Naano stood quietly for a moment, like she was recollecting a memory buried deep in her past, eyebrows knotted together. Had the Indians not taken Kashmir for granted, she said, Kashmiri youth perhaps would not have adopted radical Islam that was so alien to the land she was born in. “Why would they dare pick up arms to defend a faith that just needed to be followed peacefully?”
She stopped to straighten her stick, took a breath and looked at Ruksar. “Do you know that is around the time your father began offering namaz five times a day?”
Ruksar raised her eyebrows. It was inconceivable that her father would miss prayers. Or at least had missed them in the past. “Until early 90s, abba didn’t pray five times?!”
“No one in our house did”
They both chuckled, imagining a time that was long gone.
“I think I even caught your abbu with a beer bottle once,” Naano winked.
That was clearly a stretch. Ruksar shook her head vigorously in disbelief.
“I can’t even ask him, he will be so angry at me!”
“Kashmiri women never stopped asking questions because it made someone angry.”
Naano was unbelievable.
“It is not that easy, you lived in different times.”

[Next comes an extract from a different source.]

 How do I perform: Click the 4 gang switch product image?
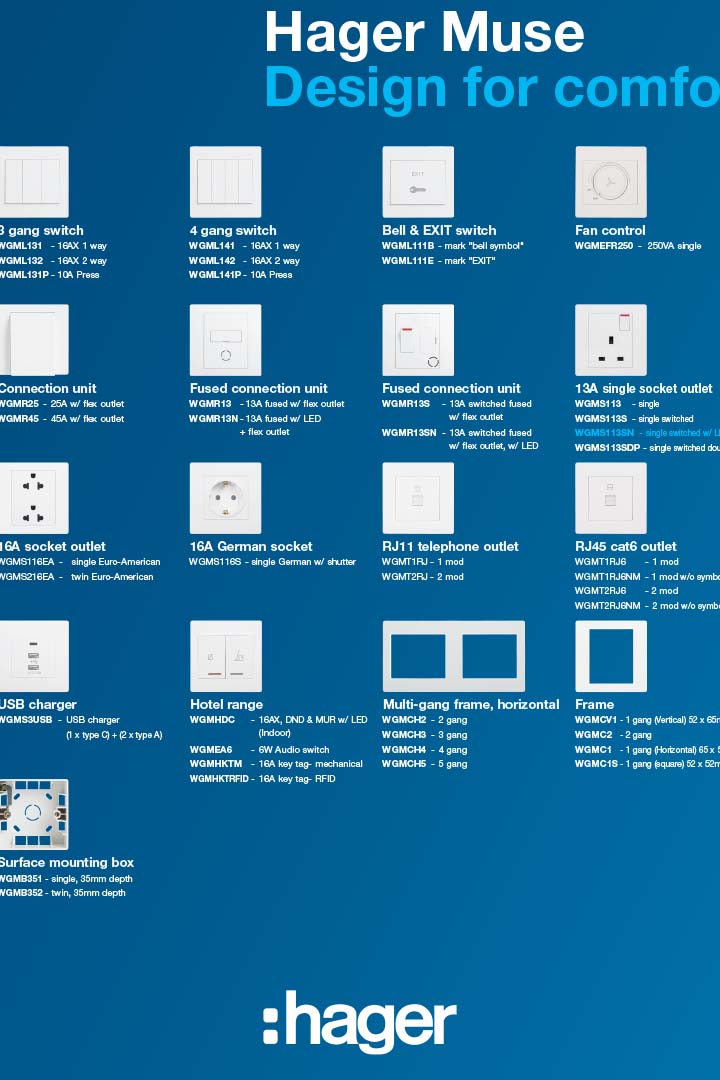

Naano smiled. “You are right. I saw your grandfather being shot down by the police. I was there when militants dropped off your uncle’s dead body. You have seen none of those.”
“Now that is not fair, Naano.” When Ruksar smiled, her lips curled up. “You can’t use those examples more than once a week to get out of an argument. And you used them only yesterday!”
Naano held up her left hand, even as her right hand sunk the walking stick further into the ground. “Fine, then how about this - if you are not offended by some fashion show, it will not offend the politicians either.”
“I will think about it.” Ruksar had already thought about it.
They reached home in time for iftaar.